Può darci una idea dell’investimento necessario?
“Certo: si va dalla parabola più piccola, che costa attorno ai 14mila euro, fino ai 26mila della più grande, una cifra che non comprende la costruzione dell’impianto per portare l’acqua al nostro concentratore.
Mi permetta di sottolineare che stiamo parlando di un sistema di co-generazione, una soluzione che si aggiunge ai sistemi tradizionalmente usati per generare il calore necessario all’essiccazione, Non si può certo correre il rischio che una stagione particolarmente negativa, dal punto di vista meteorologico, fermi l’attività. Dunque un sistema che viene affiancato, offrendo energia a un costo assolutamente concorrenziale!

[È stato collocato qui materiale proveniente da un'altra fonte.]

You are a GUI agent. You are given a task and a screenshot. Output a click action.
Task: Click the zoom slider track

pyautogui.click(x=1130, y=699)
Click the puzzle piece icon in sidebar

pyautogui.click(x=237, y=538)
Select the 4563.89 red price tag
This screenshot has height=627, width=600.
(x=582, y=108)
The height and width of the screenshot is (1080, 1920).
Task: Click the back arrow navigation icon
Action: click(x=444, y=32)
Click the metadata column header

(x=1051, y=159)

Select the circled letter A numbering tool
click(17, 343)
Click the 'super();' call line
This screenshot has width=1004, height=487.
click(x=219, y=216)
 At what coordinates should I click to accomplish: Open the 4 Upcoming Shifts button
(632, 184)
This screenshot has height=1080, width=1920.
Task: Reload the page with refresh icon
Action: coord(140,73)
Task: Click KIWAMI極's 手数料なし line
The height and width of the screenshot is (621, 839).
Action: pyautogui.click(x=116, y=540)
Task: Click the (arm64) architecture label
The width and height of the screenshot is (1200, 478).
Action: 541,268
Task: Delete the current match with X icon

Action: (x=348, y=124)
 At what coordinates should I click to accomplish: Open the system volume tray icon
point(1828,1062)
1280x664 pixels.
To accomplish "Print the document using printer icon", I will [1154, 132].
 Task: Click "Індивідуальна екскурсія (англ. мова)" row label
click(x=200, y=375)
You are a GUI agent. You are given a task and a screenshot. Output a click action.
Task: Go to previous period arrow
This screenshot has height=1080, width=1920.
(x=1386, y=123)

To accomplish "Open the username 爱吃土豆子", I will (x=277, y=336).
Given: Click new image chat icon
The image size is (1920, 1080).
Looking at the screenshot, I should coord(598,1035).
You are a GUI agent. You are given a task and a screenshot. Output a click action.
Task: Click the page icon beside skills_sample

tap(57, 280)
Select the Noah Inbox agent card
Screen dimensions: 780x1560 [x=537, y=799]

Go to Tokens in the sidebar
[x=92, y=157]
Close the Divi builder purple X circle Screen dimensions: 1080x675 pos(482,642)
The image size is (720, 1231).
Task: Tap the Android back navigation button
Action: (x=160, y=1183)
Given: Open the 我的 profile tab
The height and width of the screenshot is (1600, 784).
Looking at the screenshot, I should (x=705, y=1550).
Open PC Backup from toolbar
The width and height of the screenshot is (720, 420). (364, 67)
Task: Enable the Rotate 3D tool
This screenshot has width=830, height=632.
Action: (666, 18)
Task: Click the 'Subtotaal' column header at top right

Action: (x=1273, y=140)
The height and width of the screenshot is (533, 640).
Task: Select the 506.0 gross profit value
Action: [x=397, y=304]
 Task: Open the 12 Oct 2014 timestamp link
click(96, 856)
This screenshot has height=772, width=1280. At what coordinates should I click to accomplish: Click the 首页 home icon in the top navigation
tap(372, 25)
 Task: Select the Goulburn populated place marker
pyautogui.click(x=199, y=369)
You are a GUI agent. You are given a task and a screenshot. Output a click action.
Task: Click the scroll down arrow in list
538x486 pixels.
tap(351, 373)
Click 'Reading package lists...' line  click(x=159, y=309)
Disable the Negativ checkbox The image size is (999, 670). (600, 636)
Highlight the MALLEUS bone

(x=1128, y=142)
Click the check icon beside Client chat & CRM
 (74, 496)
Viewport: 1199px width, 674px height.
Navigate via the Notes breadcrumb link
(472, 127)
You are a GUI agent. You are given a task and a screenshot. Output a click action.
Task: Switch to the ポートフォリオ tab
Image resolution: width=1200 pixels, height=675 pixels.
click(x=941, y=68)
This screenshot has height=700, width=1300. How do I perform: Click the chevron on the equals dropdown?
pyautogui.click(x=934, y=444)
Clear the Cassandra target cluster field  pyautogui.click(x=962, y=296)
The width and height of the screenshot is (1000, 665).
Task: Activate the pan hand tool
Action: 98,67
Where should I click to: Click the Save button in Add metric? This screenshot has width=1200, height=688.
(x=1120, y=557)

Gli specchi che utilizziamo, inoltre, sono costruiti per durare almeno trent’anni, pannelli in alluminio anodizzato e lucidato, montati su un supporto multistrato, che garantiscono un valore riflettente leggermente superiore a quello di un tradizionale specchio. Basta un poco di pioggia per mantenerli puliti e richiedono pochissima manutenzione.
I test, le prove, le installazioni già effettuate confermano la bontà e l’efficacia del nostro “Archimede” che, fra l’altro, è facilmente integrabile in impianti di essiccazioni esistenti e già operativi.
Le prime reazioni sono state ottime e non solo a livello di immagine; una attenzione che, devo ammetterlo, non riscontravamo da anni e che è fonte di soddisfazione per una soluzione che ci ha impegnato molto”.
“Non le nascondo – conclude Paolo Pesente – che siamo solo agli inizi e che stiamo valutando altre e diverse applicazioni: in tempi come gli attuali, nei quali il mondo del legno pare essere meno generoso, bisogna saper guardare più lontano.
Oggi più che mai ci vogliono idee nuove, bisogna guardare in modo nuovo a problemi noti, tenendo presente che è imperativo guardare alle fonti di energia rinnovabile, a metodi meno energivori”. (l.r.)